Last night, thanks to Craig’s List and a Web-enabled cell phone, I unloaded two extra tickets to tonight’s World Cup qualifying game between the U.S. and Costa Rica in under an hour. (8:00, ESPN2 “USA! USA! USA!”)

Wanting to avoid the hassle of selling the tickets at RFK, I placed an ad on Craig’s List offering them at cost, figuring I might find a taker and arrange to hand them off downtown today or at the stadium tonight. Checking email as I walked to the gym, I found an inquiry about the tickets and phoned the guy, who happened to live 100 feet from where I was walking. A few minutes later, he had the tickets and I had the cash.

This quaint story is a single data point in a trend line—the high-tech version of It’s Getting Better All the Time. Everyone living a connected life enjoys hundreds, or even thousands, of conveniences every day because of information technology.
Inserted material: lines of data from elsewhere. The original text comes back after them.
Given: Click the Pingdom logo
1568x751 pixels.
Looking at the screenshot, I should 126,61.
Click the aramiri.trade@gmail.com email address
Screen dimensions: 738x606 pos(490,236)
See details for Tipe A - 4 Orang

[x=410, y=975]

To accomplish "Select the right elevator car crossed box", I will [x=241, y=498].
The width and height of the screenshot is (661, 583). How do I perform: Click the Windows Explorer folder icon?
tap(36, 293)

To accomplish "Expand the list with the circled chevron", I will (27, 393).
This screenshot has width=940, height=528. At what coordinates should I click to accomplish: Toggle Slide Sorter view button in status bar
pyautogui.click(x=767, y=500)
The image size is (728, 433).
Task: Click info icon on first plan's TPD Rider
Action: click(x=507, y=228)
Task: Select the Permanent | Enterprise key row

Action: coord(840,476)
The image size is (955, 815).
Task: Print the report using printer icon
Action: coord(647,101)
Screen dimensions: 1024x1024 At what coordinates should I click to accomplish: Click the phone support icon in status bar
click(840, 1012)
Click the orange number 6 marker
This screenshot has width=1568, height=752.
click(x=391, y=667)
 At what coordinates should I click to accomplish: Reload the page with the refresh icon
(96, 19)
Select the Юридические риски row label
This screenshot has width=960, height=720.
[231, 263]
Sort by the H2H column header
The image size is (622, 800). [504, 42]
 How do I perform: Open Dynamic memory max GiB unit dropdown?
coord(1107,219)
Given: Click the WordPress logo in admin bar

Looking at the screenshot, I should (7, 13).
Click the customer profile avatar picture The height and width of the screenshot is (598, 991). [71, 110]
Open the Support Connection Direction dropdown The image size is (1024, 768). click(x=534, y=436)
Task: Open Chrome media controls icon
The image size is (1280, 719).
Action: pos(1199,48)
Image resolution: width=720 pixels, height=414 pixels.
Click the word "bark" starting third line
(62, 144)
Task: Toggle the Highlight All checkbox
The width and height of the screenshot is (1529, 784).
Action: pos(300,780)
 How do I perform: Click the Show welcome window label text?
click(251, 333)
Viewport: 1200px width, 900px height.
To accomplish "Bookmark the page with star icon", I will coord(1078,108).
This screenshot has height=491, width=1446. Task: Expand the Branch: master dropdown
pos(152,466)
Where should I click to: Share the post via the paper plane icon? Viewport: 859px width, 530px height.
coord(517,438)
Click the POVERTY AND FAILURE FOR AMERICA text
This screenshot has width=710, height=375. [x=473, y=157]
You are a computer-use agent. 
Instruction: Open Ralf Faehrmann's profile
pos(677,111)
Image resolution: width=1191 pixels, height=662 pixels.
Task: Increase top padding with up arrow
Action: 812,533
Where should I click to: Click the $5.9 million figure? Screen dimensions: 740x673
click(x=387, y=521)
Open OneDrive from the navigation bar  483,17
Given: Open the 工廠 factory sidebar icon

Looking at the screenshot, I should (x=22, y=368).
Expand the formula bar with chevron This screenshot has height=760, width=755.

Through billions of transactions across the society, technology improves our lives in ways unimaginable two decades ago.

Before 1995, nobody ever traded spare soccer tickets in under an hour, on a Tuesday night, without even changing his evening routine. If soccer tickets are too trivial (you must not understand the game), the same dynamics deliver incremental, but massive improvements in material wealth, awareness, education, and social and political empowerment to everyone—even those who don’t live “online.”

Sometimes debates about technology regulation are cast in doom and gloom terms like the Malthusian arguments about material wealth. But the benefits we already enjoy thanks to technology are not going away, and they will continue to accrue. We are arguing about the pace of progress, not its existence.

This is no reason to let up in our quest to give technologists and investors the freedom to produce more innovations that enhance everyone’s well-being even more. But it does counsel us to be optimistic and to teach this optimism to our ideological opponents, many of whom seem to look ahead and see only calamity.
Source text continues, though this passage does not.